◆ The request
Copy out the records word for word from the line containing "The width and height of the screenshot is (1224, 785)." through the end of the records, including both ends. Omit the pictures from your copy.
┌──
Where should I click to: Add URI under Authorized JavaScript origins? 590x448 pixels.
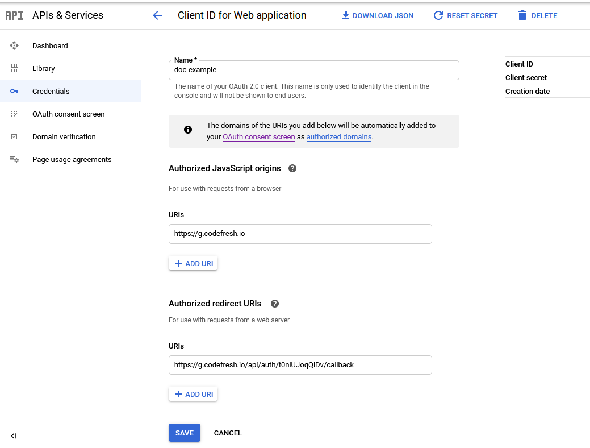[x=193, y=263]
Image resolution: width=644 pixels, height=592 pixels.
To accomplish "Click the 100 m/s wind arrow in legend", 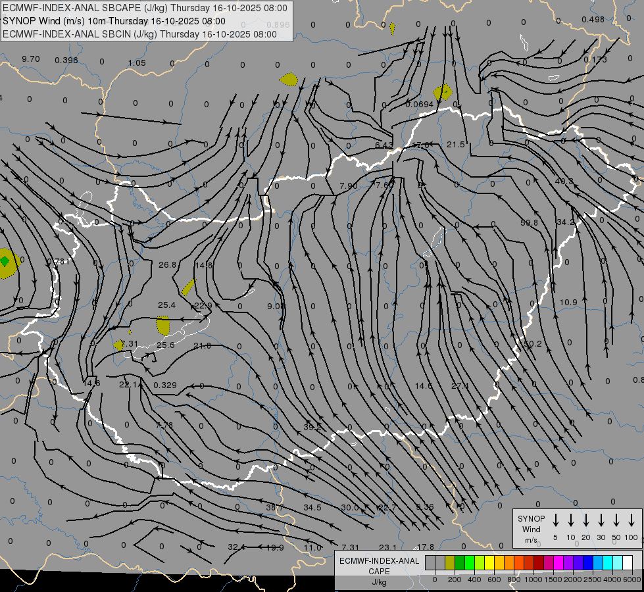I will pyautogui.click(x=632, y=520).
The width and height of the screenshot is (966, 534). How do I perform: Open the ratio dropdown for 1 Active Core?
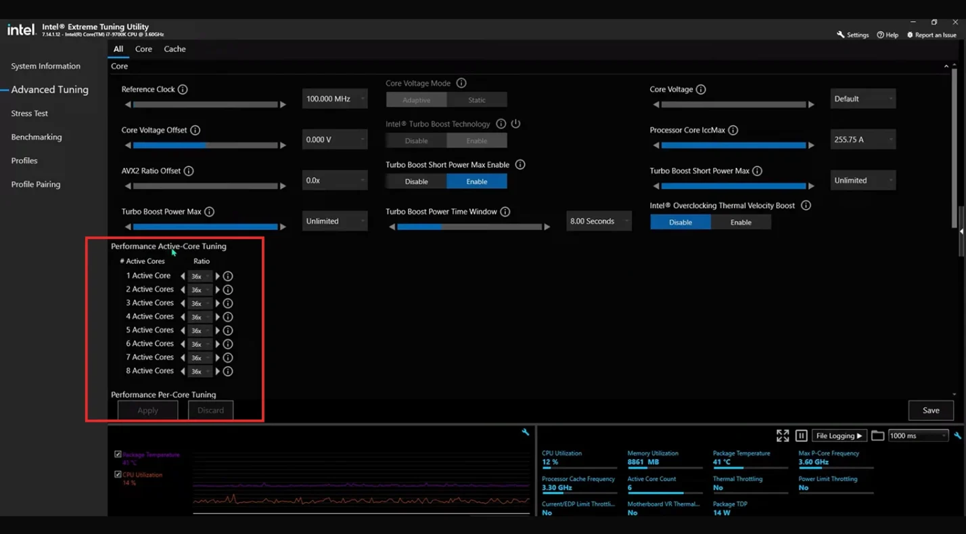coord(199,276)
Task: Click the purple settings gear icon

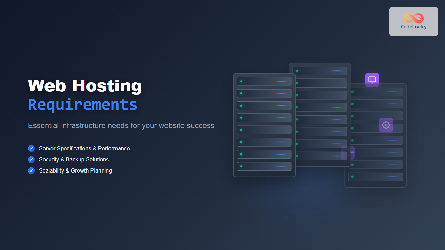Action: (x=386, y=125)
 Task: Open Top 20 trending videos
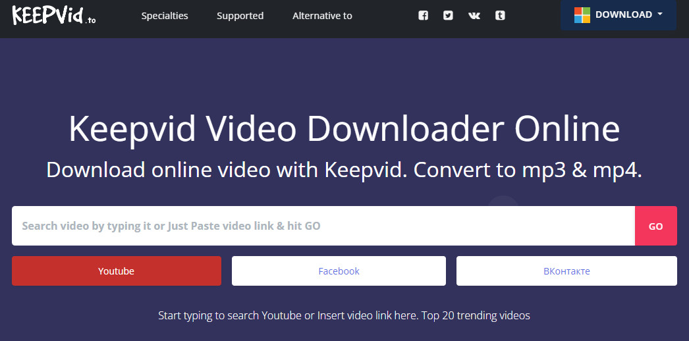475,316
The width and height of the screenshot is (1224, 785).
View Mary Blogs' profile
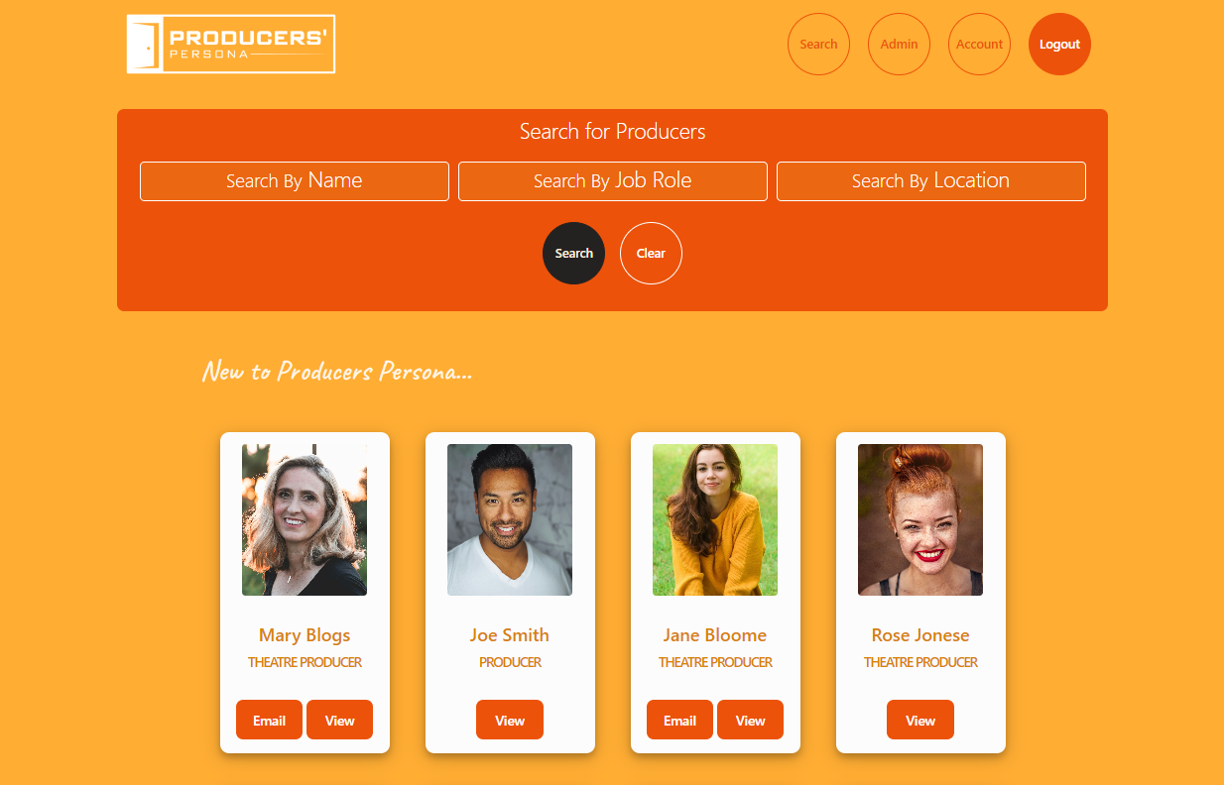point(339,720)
└──
◆ The response
The width and height of the screenshot is (1224, 785).
View Mary Blogs' profile
point(339,720)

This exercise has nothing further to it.